I am teaching an independent study on Brethren Theology right now for our district ministerial training program, ACTS (Academy Certified Training System). As part of the course, we have talked extensively about the Brethren Ordinances as a vehicle for teaching our theology.
During the month of March, our church will bear witness to most, if not all, of the ordinances. Brethren often talk about three main ordinances: baptism, Love Feast, and anointing. These are holy practices of our faith. We do them because Jesus ordered these practices and they became a regular part of early church life. Some denominations would refer to these practices as sacraments and would create their own list of sacraments. The word sacrament refers to a sacred mystery. I understand this sense of mystery and I would point to the work of the Holy Spirit as its source. I do not claim to fully understand how the Spirit works, but I have experienced the feeling of a powerful movement of the Spirit when washing feet, anointing the sick, or witnessing a life commitment in the waters of baptism. Brethren theologian Dale Brown challenges the Brethren to reclaim this old word of sacrament, holy mystery, as a way of looking at the Spirit’s movement through all of life, not just in our few designated moments (Dale Brown, Another Way of Believing). But for the month of March, let us pay extra close attention to what the Spirit might be up to as we witness and participate in the traditional three Brethren ordinances.
Anointing with oil is always available to anyone who asks and it is done publicly during worship a few times a year. One may be anointed for a myriad of reasons. Most often people consider anointing for healing when they are physically ill, but anointing is also available to those seeking a strengthening of faith, the forgiveness of sins, or wholeness in relationship. The act of anointing symbolizes God’s blessing in our pursuit for wholeness of body, mind, and spirit. If you are interested in anointing for one of these reasons, connect with Pastor Audrey or me.
On March 25, Palm Sunday, we will be receiving some new members into the Church and I anticipate some will join by baptism. Jesus himself was baptized by John in the Jordan River. The first Brethren baptized one another, defying the state church of the time because they were adults. The Brethren practice adult believer’s baptism still to this day because we believe it must be the intentional decision of a believer to commit their life to following Jesus. Thus, when a person is baptized even here in our own baptistry, they covenant to follow Jesus and we covenant to be Brothers and Sisters of theirs, supporting the journey of discipleship.

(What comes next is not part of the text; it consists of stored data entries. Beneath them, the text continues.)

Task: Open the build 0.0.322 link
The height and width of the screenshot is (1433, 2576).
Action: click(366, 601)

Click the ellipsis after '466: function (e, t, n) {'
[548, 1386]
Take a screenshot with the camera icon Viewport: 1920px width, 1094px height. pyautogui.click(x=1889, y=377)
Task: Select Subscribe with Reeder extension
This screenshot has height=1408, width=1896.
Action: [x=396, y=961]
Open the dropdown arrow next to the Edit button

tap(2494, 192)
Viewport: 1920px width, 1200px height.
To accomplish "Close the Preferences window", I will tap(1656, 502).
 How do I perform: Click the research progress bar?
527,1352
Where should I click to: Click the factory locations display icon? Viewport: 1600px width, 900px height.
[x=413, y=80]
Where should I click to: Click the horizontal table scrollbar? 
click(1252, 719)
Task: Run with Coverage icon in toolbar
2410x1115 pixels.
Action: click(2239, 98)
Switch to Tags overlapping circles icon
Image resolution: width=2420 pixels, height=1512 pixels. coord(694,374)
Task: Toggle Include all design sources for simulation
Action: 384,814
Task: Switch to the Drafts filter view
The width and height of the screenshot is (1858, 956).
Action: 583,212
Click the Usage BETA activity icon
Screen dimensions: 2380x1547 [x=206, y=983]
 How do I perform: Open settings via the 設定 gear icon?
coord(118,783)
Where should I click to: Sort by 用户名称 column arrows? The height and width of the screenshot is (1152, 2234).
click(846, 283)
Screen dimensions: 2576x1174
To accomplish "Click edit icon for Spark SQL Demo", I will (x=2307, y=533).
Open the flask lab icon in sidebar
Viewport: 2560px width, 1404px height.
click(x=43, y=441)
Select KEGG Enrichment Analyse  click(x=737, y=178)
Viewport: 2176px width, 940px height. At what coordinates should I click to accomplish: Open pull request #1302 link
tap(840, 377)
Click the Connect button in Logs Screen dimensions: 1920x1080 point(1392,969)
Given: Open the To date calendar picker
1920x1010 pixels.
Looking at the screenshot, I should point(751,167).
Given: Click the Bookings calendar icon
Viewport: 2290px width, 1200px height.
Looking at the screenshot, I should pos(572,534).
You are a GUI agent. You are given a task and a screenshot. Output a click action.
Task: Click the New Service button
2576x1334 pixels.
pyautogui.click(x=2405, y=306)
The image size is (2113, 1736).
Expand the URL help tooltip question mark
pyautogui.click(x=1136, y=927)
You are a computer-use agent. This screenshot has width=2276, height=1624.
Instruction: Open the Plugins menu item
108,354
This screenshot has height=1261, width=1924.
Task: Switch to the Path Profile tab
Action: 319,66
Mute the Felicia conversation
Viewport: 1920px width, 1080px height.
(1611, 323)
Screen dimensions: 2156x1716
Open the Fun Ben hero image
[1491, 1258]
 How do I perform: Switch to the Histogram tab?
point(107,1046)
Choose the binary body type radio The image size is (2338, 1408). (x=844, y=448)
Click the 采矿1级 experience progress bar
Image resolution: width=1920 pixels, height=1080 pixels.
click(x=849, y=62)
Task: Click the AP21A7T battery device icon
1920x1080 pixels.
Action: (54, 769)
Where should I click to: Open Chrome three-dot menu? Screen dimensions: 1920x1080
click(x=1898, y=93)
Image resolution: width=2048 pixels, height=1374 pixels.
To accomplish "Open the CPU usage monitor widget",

Finally, on March 29, we will gather for Love Feast, an ordinance that some would say includes other ordinances in feet washing, the agape meal, and communion. Jesus institutes these practices when he sits with his disciples for their last supper. We continue the practice today because the water, bread, and juice draw us dually closer to our spiritually kin and to our Lord. This Lenten season, I invite you to bear witness to the Holy Spirit as we experience the ordinances.